— What is asked —
Swap "Bluetooth" for "Wi-Fi" in the lines starting at "Open Larry Ellison's profile" and ending with the last line, and give only those lines back with the pictures left out.

— Records provided —

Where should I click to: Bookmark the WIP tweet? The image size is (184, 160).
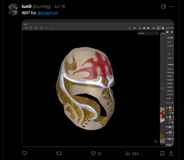click(162, 153)
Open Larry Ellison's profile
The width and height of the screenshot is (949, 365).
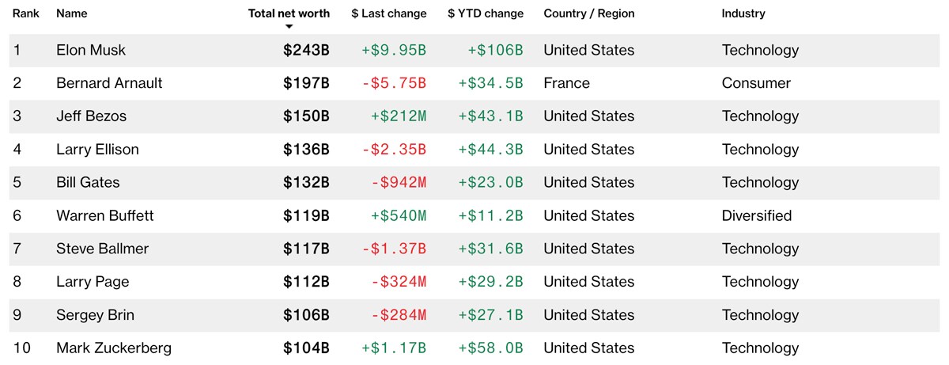(97, 150)
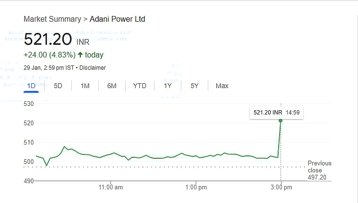Click the green data point on the chart
The height and width of the screenshot is (203, 358).
point(281,121)
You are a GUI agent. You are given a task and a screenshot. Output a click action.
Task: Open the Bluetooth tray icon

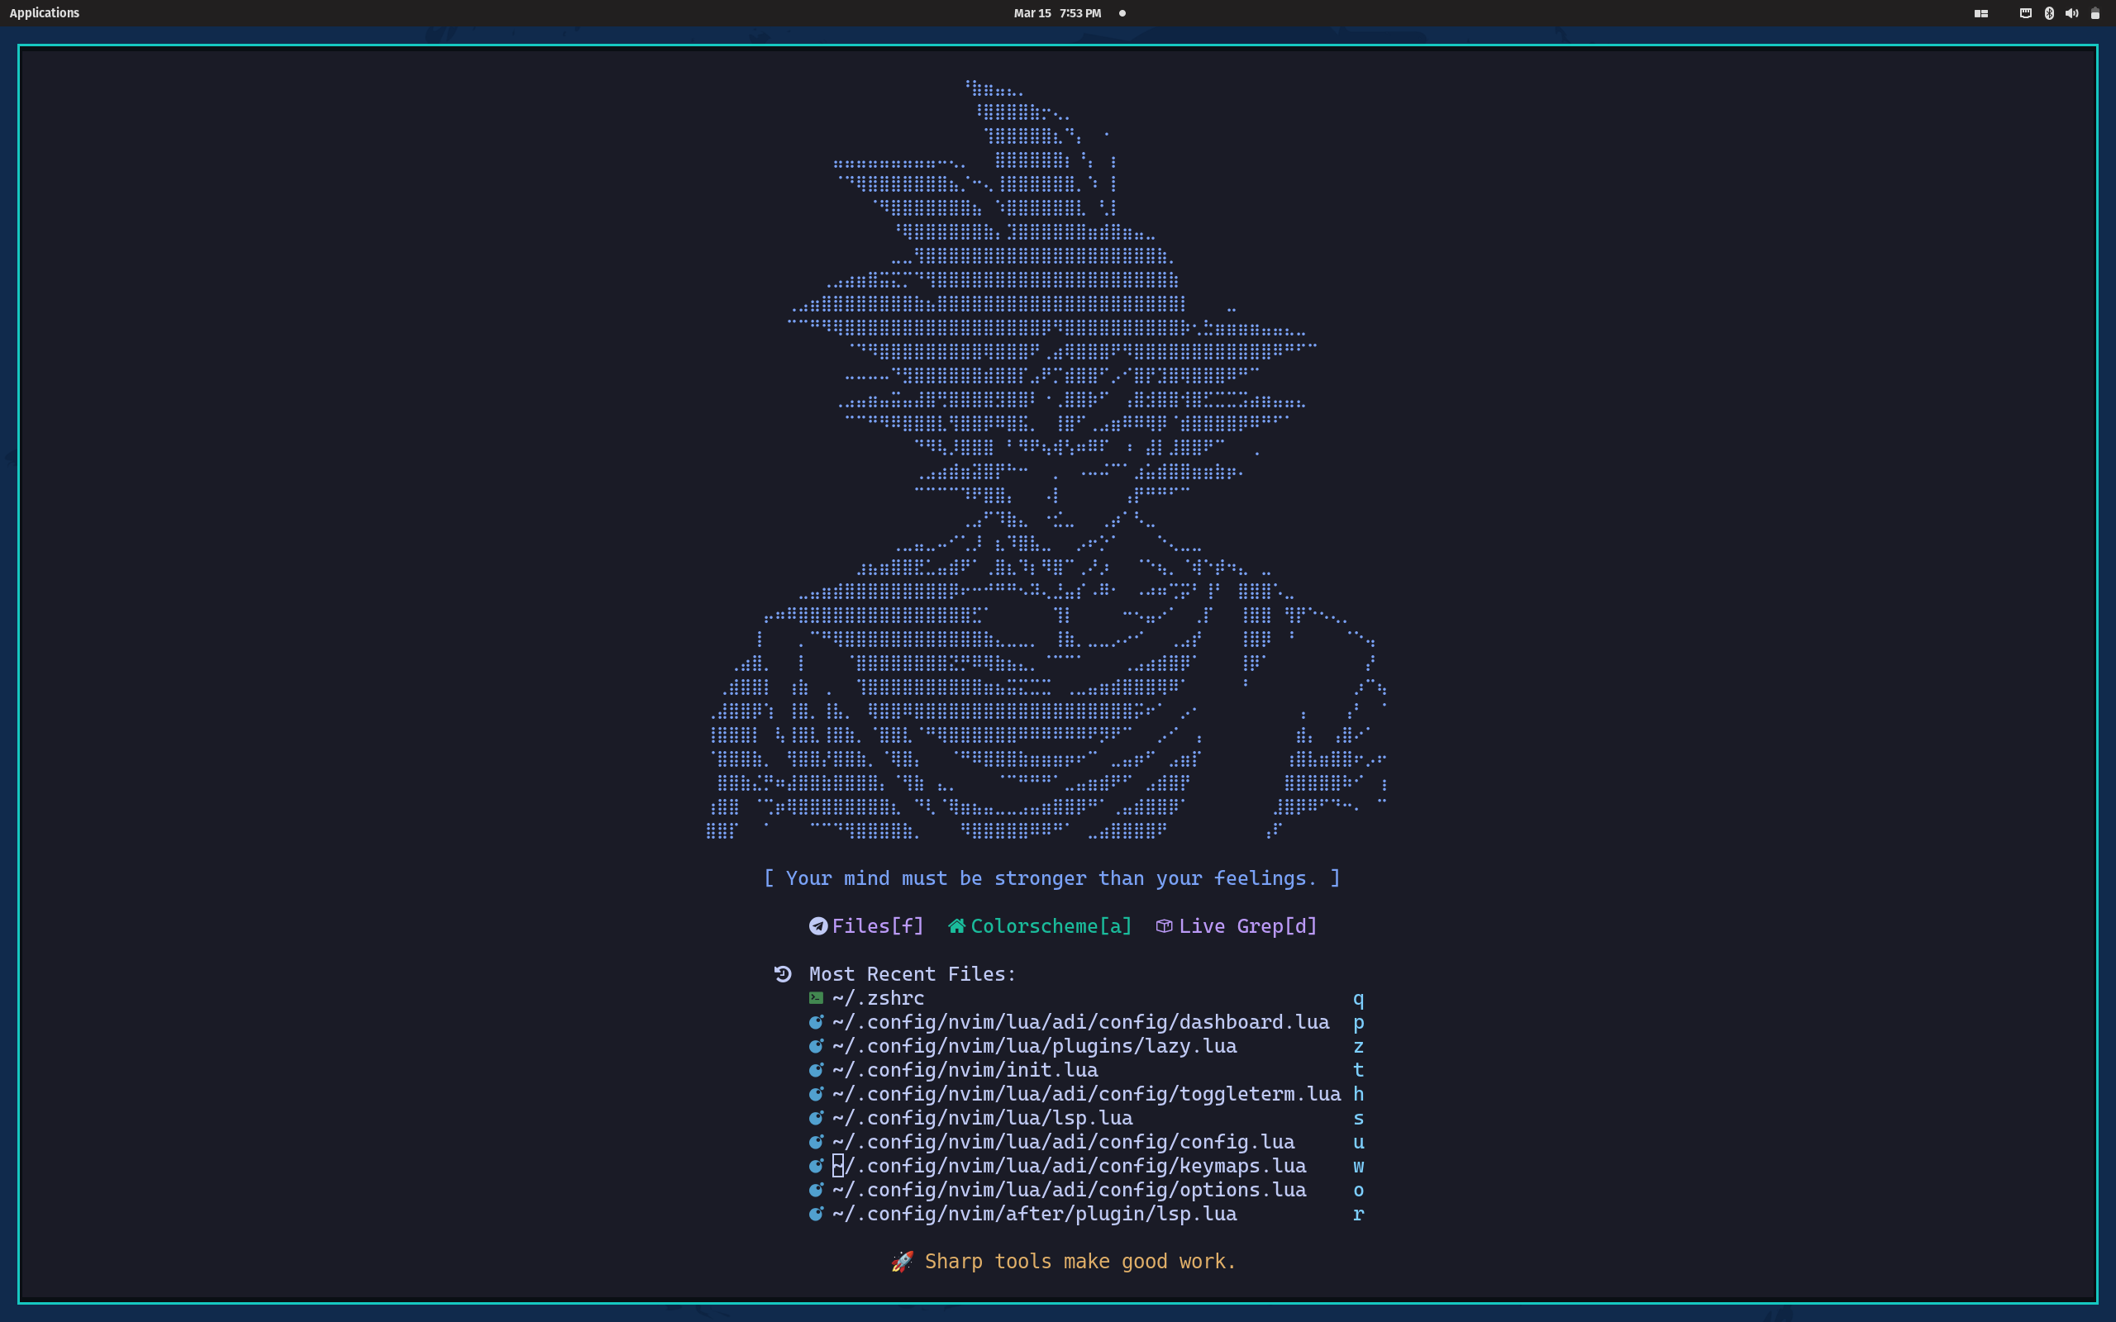(2049, 13)
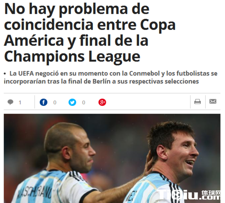Open the Argentina players article photo
225x203 pixels.
(112, 158)
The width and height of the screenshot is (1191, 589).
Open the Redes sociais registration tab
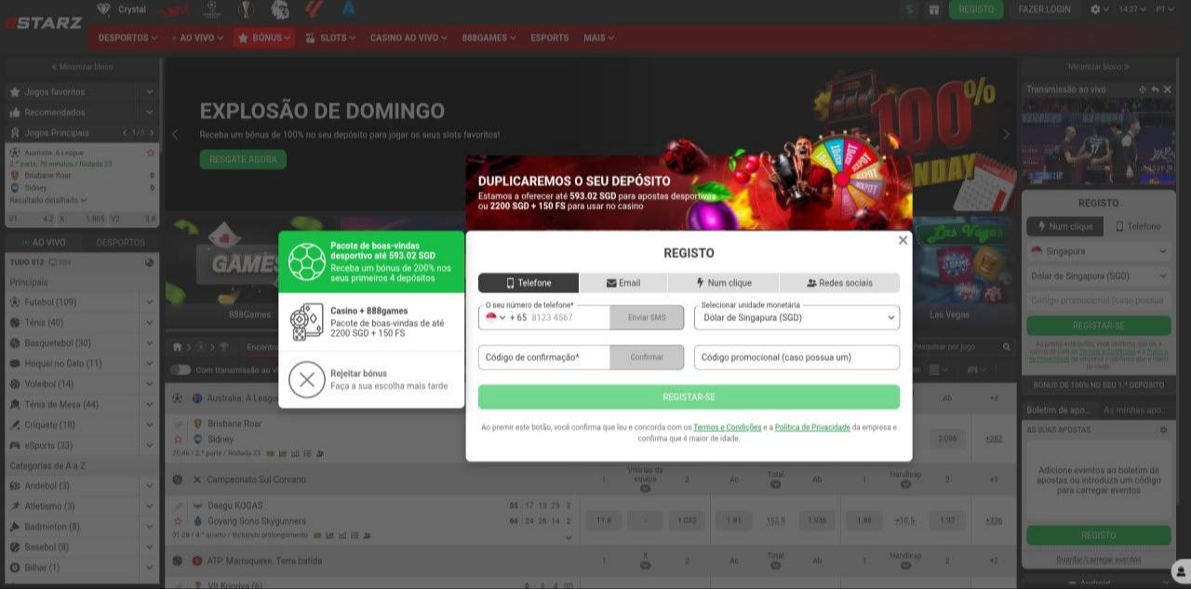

— Written solution —
Open Larry Ellison's profile
The width and height of the screenshot is (949, 365).
(97, 150)
Click the green data point on the chart
The height and width of the screenshot is (203, 358).
point(281,121)
You are a GUI agent. You are given a task and a screenshot. Output a click action.
Task: Open the Wi-Fi tray icon

(2049, 13)
Open the Argentina players article photo
225x203 pixels.
(112, 158)
The width and height of the screenshot is (1191, 589).
Open the Redes sociais registration tab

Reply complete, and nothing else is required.